Autora de más de veinte libros, entre los que se destacan Camilo asciende, Guiando a la hiedra, Del cielo a casa, desde hace varios años había abandonado la ficción para dedicarse enteramente a la crónica. Algunos de sus libros más recientes son Viajera crónica, Visto y oído, De la Patagonia a México, Animales.
Fue maestra, profesora universitaria, escritora; recibió una multitud de premios y distinciones. En los últimos tiempos era la figura destacada de ferias y festivales. Recibió el premio Konex (dos veces), el premio al mejor libro argentino de la Fundación El Libro, el premio del Fondo Nacional de las Artes, el Premio Iberoamericano de Narrativa Manuel Rojas.
Escribía en unos cuadernos disparatados —recuerdo la tapa de uno que tenía la publicidad de una carnicería— con letra redonda. Para ella, la literatura era una artesanía. Era una militante anti solemne. En la biblioteca de su casa no estaban sus libros ni las distinciones. Tenía sí una escultura que un indio le había regalado en uno de sus viajes: era uno de sus objetos más preciados.

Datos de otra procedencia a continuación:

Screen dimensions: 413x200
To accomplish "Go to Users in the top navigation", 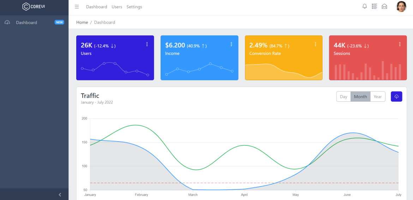I will point(117,7).
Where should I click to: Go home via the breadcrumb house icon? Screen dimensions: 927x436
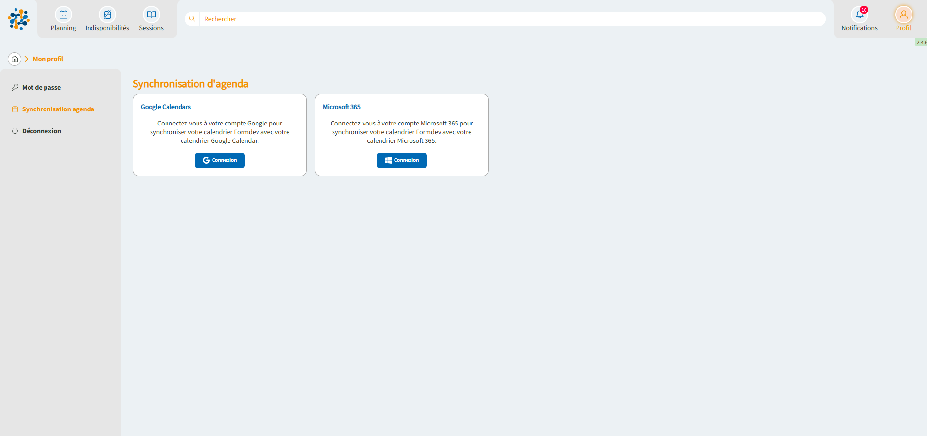coord(15,59)
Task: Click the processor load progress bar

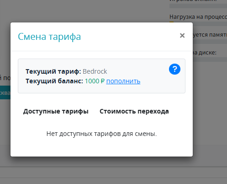Action: tap(198, 23)
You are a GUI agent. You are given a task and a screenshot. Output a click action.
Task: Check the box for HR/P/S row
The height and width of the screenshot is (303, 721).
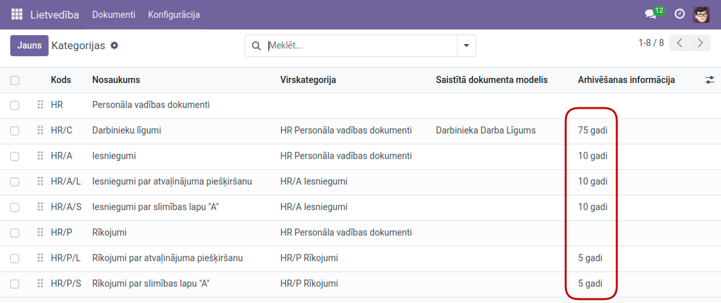(15, 284)
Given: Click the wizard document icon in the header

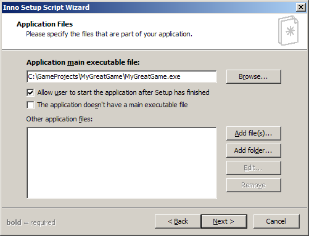Looking at the screenshot, I should (x=289, y=31).
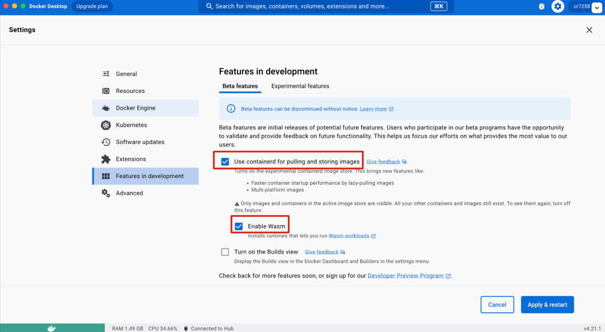
Task: Click the Advanced gears icon
Action: pos(106,193)
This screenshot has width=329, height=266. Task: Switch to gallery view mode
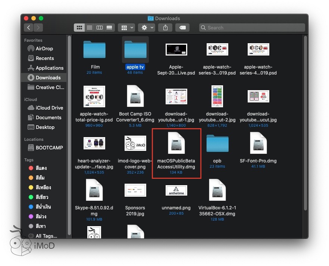(110, 28)
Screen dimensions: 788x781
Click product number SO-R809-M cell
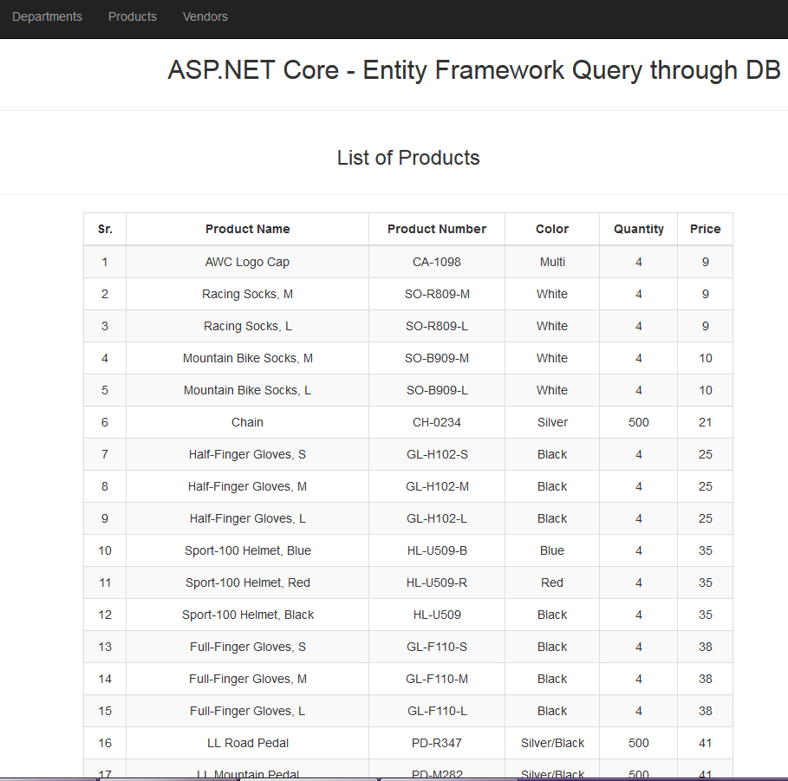(437, 293)
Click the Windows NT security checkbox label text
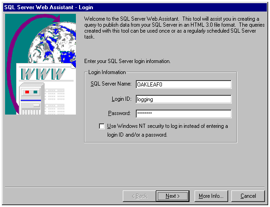 click(167, 130)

Respetada por todos los escritores, tenía grandes amigos como Fogwill, Elvio Gandolfo, Damián Ríos, Silvina Friera, Eduardo Muslip. Liliana Villanueva la retrata como la gran maestra de autores en ese libro fabuloso e imprescindible para cualquiera que quiera escribir, Las clases de Hebe Uhart.
Hebe era una mujer encantadora. Contaba una historia y se interrumpía con unas carcajadas silenciosas y uno se contagiaba de esa risa sin saber bien por qué. Así son sus textos: uno percibe que la historia es mucho más grande de lo narrado. Siempre hiperquinética, con una mirada huidiza y el gesto de atención desatenta. Pero miraba todo. Y escuchaba como nadie: esa es una de las grandes enseñanzas de Hebe Uhart. No basta con saber mirar para escribir: hay que saber escuchar. En sus crónicas por el país y el continente, lo diferente está en el lenguaje antes que en el paisaje.
La última vez que nos vimos fue en la Feria del Libro de Rosario. Estaba hablando con la intendenta y me vio de lejos. "¡Qué hacés vos acá!", me gritó. "Vengo a verte a vos", le contesté. Era la invitada de honor, junto con Angélica Gorodischer. Me hizo un gesto con la mano, como diciendo para qué se toman tantas molestias. Hace unas semanas la editorial Adriana Hidalgo, donde venía publicando desde hace mucho, sacó el volumen con sus novelas reunidas y arreglamos una entrevista que, debido a su enfermedad, se fue postergando hasta hoy. Tengo la esperanza de que, si existe esa otra vida, nos volvamos a encontrar. Sé qué le voy a decir cuando se sorprenda como aquella vez Rosario. "Vengo a verte a vos, Hebe".